Keywords:  Adverse drug reactions; Yemen; curriculum; pharmacovigilance; pharmacy education

Year:  2022        PMID: 35784104      PMCID: PMC9245919          DOI: 10.4103/jpbs.JPBS_532_20

Source DB:  PubMed          Journal:  J Pharm Bioallied Sci        ISSN: 0975-7406


INTRODUCTION

Most individuals are exposed to many diseases that necessitate the use of some medicines to treat them. However, using medicine associated with adverse drug reactions (ADRs) might cause serious health complications.
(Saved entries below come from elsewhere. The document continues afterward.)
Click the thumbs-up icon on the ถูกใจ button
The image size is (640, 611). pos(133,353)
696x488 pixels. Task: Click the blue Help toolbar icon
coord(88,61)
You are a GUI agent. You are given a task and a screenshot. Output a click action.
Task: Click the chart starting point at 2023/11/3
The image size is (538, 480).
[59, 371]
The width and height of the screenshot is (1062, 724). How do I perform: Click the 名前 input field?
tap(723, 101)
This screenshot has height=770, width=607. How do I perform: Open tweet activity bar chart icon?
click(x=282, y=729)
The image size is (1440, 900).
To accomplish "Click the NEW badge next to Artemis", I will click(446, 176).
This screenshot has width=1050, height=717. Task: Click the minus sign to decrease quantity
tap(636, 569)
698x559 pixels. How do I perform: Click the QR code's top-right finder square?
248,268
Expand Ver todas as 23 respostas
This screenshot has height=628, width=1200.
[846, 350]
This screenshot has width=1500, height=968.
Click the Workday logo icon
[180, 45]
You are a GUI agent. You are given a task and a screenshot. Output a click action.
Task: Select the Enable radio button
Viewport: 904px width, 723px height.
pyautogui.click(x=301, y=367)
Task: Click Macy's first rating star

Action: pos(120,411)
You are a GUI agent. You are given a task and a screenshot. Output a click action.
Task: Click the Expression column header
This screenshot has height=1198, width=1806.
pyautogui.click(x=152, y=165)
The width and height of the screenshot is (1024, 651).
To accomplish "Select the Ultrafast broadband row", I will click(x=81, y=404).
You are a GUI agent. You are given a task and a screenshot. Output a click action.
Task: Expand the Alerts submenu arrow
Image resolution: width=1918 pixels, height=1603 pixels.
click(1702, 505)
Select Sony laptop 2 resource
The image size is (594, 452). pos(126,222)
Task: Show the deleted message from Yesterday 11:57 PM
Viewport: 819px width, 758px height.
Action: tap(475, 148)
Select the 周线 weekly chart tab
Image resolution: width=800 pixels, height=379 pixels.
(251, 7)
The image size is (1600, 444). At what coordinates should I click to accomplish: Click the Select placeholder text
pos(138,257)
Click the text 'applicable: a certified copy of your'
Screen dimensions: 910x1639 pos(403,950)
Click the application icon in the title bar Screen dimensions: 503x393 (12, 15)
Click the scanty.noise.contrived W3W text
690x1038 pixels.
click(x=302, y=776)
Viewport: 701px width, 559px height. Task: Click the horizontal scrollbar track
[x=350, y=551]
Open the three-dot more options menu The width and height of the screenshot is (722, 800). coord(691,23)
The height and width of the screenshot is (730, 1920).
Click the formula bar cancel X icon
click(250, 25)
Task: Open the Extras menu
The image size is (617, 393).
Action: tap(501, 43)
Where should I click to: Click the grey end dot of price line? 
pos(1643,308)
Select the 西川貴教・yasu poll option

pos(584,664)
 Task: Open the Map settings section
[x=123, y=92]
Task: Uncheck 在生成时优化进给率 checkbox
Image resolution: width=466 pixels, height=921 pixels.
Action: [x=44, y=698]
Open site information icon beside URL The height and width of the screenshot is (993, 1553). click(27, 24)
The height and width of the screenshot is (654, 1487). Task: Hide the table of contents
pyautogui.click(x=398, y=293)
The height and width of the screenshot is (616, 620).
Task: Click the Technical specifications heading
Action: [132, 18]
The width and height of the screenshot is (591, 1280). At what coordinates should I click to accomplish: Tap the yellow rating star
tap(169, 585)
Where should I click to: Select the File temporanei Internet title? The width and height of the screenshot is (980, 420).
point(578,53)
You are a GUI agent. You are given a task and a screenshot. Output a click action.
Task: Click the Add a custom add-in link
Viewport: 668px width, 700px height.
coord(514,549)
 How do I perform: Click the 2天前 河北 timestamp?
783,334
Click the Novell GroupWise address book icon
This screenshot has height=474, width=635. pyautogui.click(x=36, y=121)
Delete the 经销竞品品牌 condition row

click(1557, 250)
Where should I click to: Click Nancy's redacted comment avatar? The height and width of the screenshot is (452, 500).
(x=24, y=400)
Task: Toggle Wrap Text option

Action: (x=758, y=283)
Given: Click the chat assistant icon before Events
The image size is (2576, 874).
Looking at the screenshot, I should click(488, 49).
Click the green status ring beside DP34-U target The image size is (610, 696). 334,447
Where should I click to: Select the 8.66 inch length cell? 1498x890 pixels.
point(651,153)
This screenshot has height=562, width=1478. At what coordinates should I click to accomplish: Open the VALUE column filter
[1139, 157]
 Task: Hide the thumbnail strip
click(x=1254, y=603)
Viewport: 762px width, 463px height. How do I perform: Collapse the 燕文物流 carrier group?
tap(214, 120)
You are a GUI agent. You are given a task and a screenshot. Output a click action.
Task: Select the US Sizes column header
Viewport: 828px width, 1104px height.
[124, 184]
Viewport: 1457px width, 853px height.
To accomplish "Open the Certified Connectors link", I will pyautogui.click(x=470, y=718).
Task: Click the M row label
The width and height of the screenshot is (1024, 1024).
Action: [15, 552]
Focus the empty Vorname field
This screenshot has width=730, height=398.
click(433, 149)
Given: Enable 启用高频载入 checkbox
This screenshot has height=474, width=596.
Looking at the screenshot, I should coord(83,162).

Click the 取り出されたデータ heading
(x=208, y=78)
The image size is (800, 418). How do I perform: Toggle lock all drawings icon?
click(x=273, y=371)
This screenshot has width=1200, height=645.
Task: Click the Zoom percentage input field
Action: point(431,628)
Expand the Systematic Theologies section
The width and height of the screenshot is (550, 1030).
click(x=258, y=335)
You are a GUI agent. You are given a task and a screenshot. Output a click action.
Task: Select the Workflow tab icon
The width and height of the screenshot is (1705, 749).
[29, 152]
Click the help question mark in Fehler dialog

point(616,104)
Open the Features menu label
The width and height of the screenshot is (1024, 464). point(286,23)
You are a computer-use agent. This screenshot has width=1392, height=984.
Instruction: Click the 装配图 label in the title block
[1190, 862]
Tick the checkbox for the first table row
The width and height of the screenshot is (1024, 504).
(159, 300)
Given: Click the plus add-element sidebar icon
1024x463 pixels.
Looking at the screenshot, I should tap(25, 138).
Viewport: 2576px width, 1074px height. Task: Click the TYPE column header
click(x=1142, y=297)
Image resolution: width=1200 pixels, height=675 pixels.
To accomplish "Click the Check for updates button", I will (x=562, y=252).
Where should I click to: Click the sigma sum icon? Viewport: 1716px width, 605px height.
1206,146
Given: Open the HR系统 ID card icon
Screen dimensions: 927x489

According to a few studies, almost 5% of all acute hospitalizations are due to ADRs.[123] The rate of hospitalization could be reduced with ADR monitoring, the realization of the seriousness of the symptoms at the proper time, and adequate knowledge about all aspects of the incidence of these ADRs,[12] which emphasizes the importance of pharmacovigilance (PV). PV can be defined as “the science and actions concerning the recognition, estimation, understanding, and prevention of adverse effects or any other drug-related problem.”[4] To train health professionals with PV competencies, vital aspects of PV should be involved in the educational programs of all health professionals such as doctors, pharmacists, dentists, and nurses.[5] In Yemen, PV-related topics are taught in the 4th and 5th year in the pharmacy undergraduate program. The topics are included in various courses, not in a single course.[6] The curriculum is mainly on pharmaceutical science subjects and biomedical, while lack in the area of clinical and pharmacy practice.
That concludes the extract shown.